Himself
by Thomas Lynch
He'll have been the last of his kind here then.
The flagstones, dry-stone walls, the slumping thatch, out-offices and cow cabins, the patch of haggard he sowed spuds and onions in-- all of it a century out of fashion-- all giving way to the quiet rising damp or hush and vacancy once he is gone.
Those long contemplations at the fire, cats, curling at the door, the dog's lame waltzing, the kettle, the candle and the lamp-- all still, all quenched, all darkened-- the votives and rosaries and novenas, the pope and Kennedy and Sacred Heart, the bucket, the basket, the latch and lock, the tractor that took him into town and back for the pension cheque and messages and pub, the chair, the bedstead and the chamber pot, everything will amount to nothing much.

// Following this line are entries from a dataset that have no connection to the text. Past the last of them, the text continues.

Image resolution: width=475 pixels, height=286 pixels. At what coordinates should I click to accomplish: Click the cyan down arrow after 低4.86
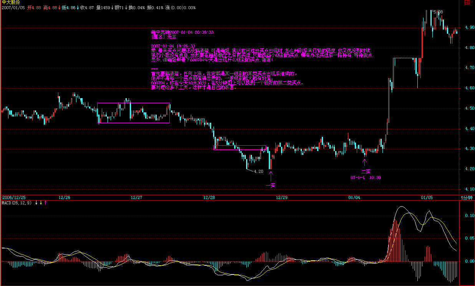pyautogui.click(x=78, y=8)
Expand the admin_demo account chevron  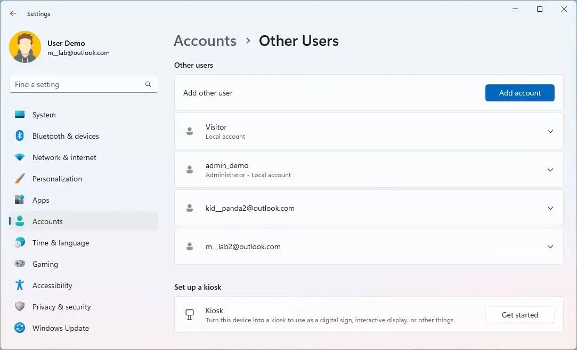pos(550,170)
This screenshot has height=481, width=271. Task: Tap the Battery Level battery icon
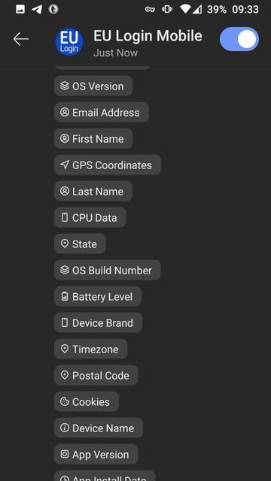click(65, 296)
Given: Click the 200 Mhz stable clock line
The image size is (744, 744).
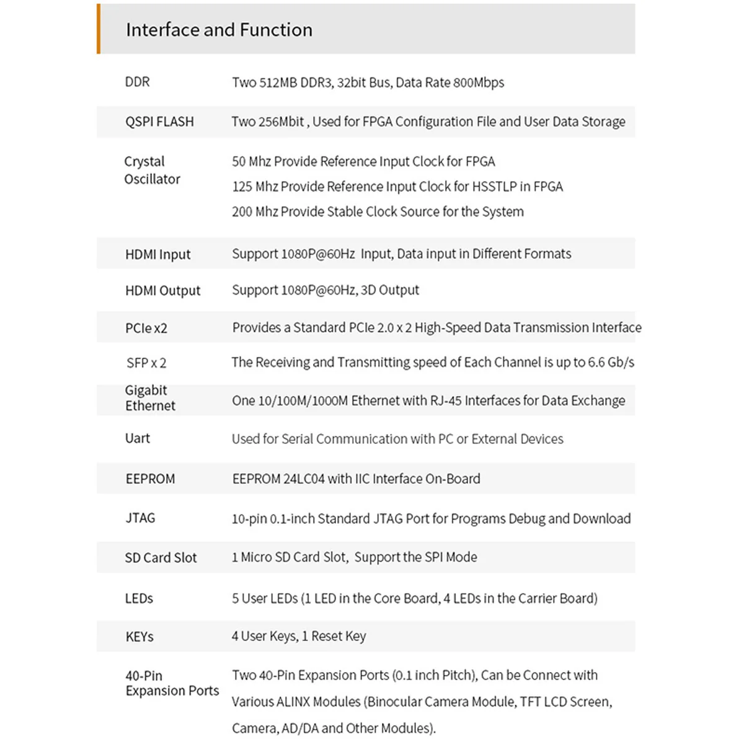Looking at the screenshot, I should (x=378, y=212).
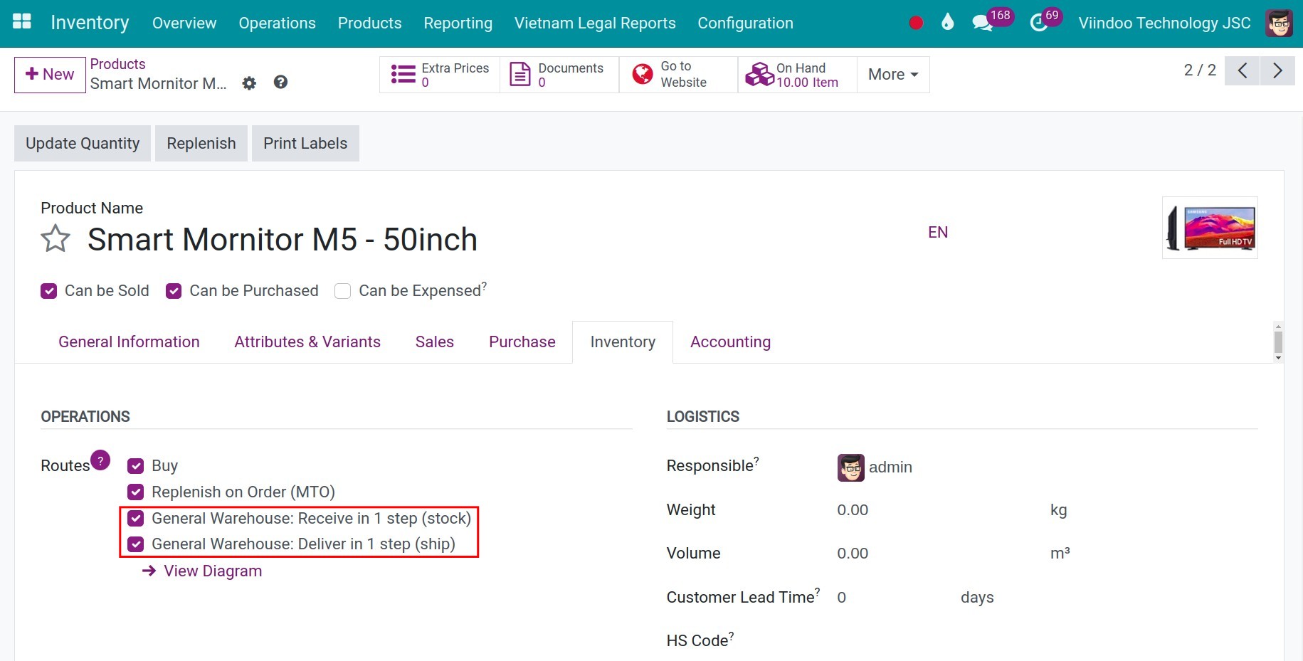Click the Extra Prices smart button icon
This screenshot has height=661, width=1303.
click(x=402, y=73)

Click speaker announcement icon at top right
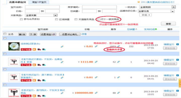[139, 2]
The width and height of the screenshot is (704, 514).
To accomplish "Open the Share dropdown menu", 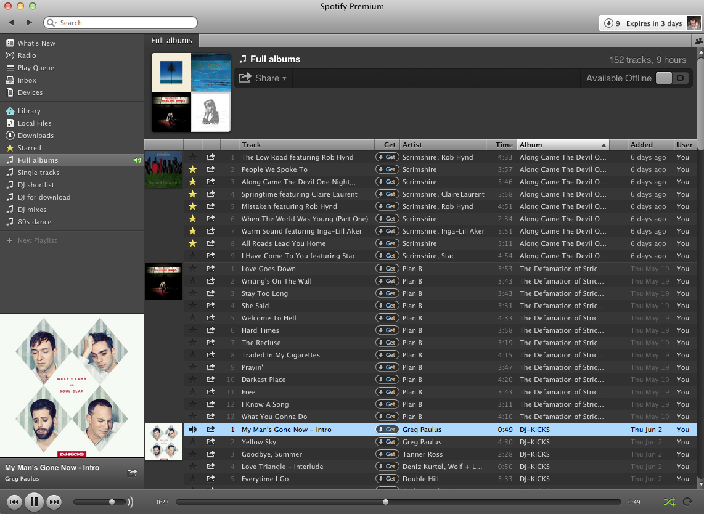I will pos(263,78).
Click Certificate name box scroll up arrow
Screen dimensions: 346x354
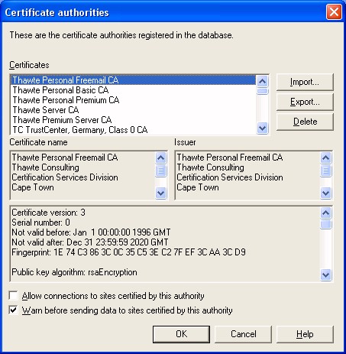coord(161,158)
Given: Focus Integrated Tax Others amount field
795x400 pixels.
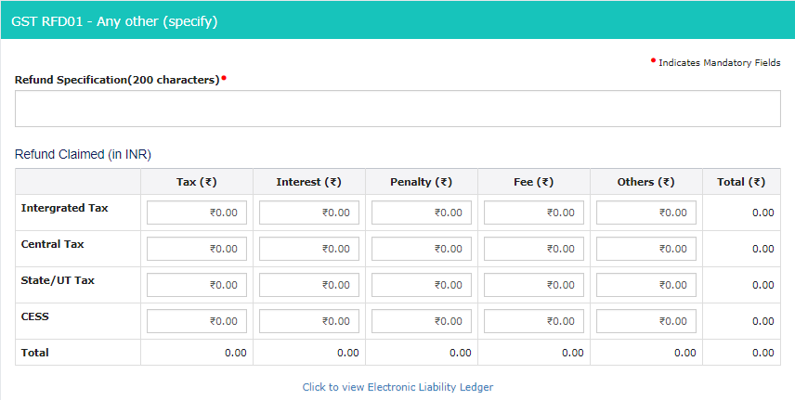Looking at the screenshot, I should (646, 213).
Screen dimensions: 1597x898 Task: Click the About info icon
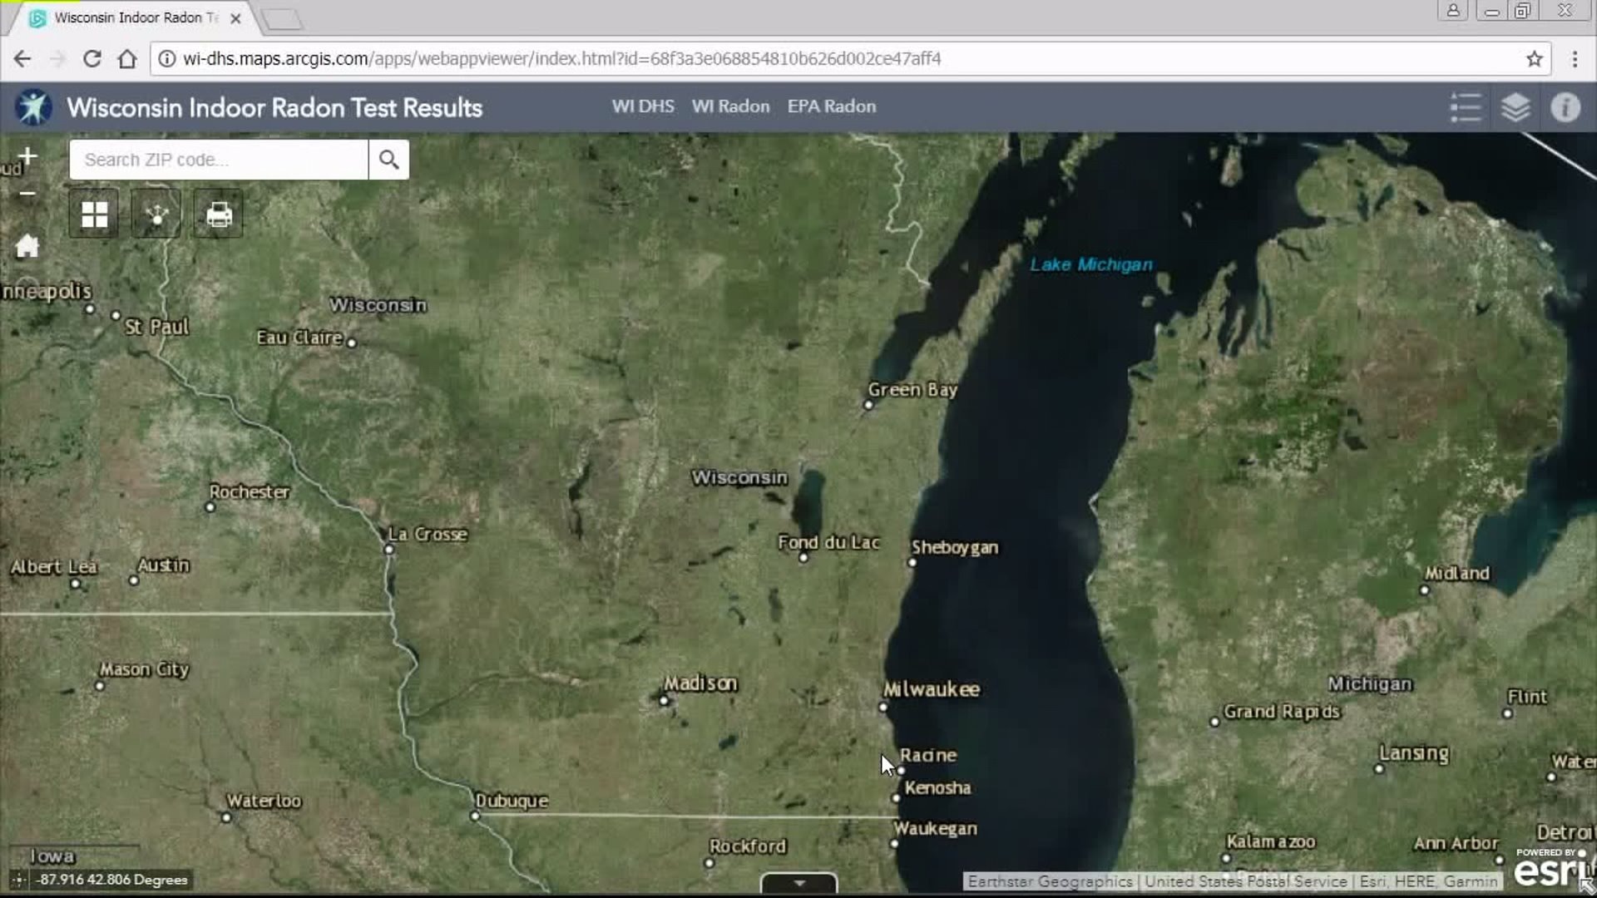(x=1565, y=107)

Everything will slowly disappear.
And some grandniece, a sister's daughter's daughter, one blue August in ten or fifteen years will marry well and will inherit it:
the cottage ruins, the brown abandoned land.
They'll come to see it in a hired car.
The kindly Liverpudlian she's wed,
in concert with a local auctioneer,
will post a sign to offer Site for Sale.
The acres that he labored in will merge
with a neighbor's growing pasturage
and all the decades of him will begin to blur, easing, as the far fields of his holding did, up the hill, over the cliff, into the sea.